What happens when technology opens up the brain — and its information?
The second techno-thriller novel by neurosurgeon and inventor Eric C. Leuthardt explores a future where the distinction between life and death become blurred and neurotechnology is used for nefarious purposes.
Before dying, Ben downloaded his thoughts and memories to a virtual simulation of himself.
His twin brother, Ander, gains solace from speaking with this artificial intellect — until realizing that something is very wrong. As he penetrates the sinister intentions of the company that created his virtual brother, Ander becomes a threat. Soon the very hallmarks of Ander’s modern identity – his implants, his connectivity, his access to information – are turned against him.
This chilling possibility is explored in Limbo, the latest techno-thriller by celebrated scientist, neurosurgeon and inventor Eric C. Leuthardt. The novel explores a number of themes around brain-machine interfaces, including what can happen when the brain and its information are accessible, and what it is to live, die and love when the distinction between life and death become blurred.
“I wanted to capture society’s imagination about neural interfaces and the potential power, and danger, of unlocking and accessing the power of the mind,” says Leuthardt on what motivated him to write the book — his second novel based on his own cutting-edge research.
“I have always been fascinated by the “mind-brain” relationship,” says Leuthardt. “I want to understand how the brain is able to accomplish the myriad amazing things that it does, and harness this knowledge to improve the human condition.”
This interest led Leuthardt to train as a neurosurgeon and then into research on neuroprosthetics — devices linked to the brain that may restore function to patients with motor disabilities. During his post-doctoral fellowship he co-developed one of the fundamental platforms used for brain-computer interfacing. Since then has filed more than 1,500 patents for medical devices and brain-computer interface technologies.
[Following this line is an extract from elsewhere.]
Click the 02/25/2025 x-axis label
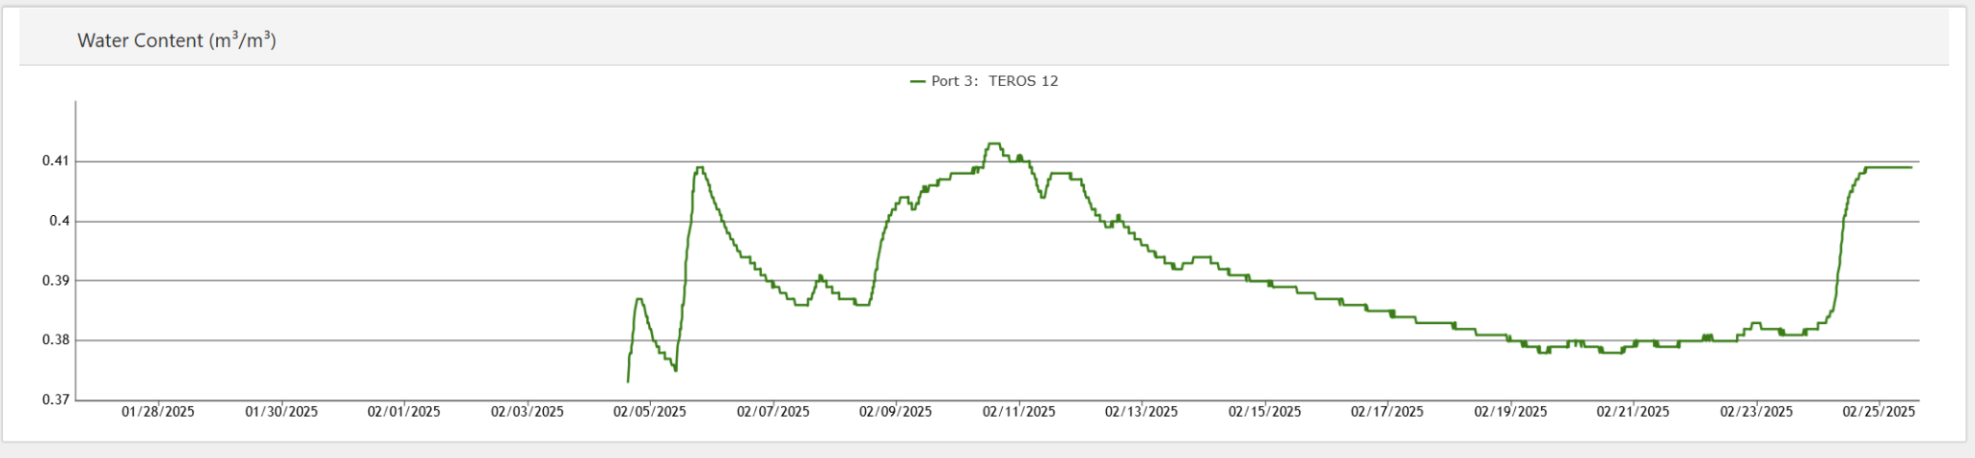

“As a neurosurgeon, I feel that devices that can be controlled by one’s thoughts could have enormous implications in treating patients with brain-derived disabilities such as spinal cord injury and stroke,” he says.
The potential benefits of neural implants are clear – but should we also be worried about this research being used against people? This is, after all, Leuthardt’s second novel about neurotechnology “gone wrong”. If anyone can see the potential dangers, it would be him.
“Some of what I talk about in the book is already reality, and other areas may be more fully realized in the coming decades — such as neural augmentation, brain-to-brain communication, artificial memories and chat bots that can fool a person into thinking they are real. Am I concerned about their misuse? Yes, but that does not mean that progress in the field should be slowed,” says Leuthardt. “All important technologies with significant impact can have a dark side. That has been true for atomic science, genetics, and now neurotechnology.”
“I hope that Limbo will inspire the next generation of rising minds to think about neural technology in all dimensions,” he explains. “If we can imagine a future when the brain and its information are accessible, we can envision all the positive things, but also be aware of the dangers and hopefully avoid the bad things.”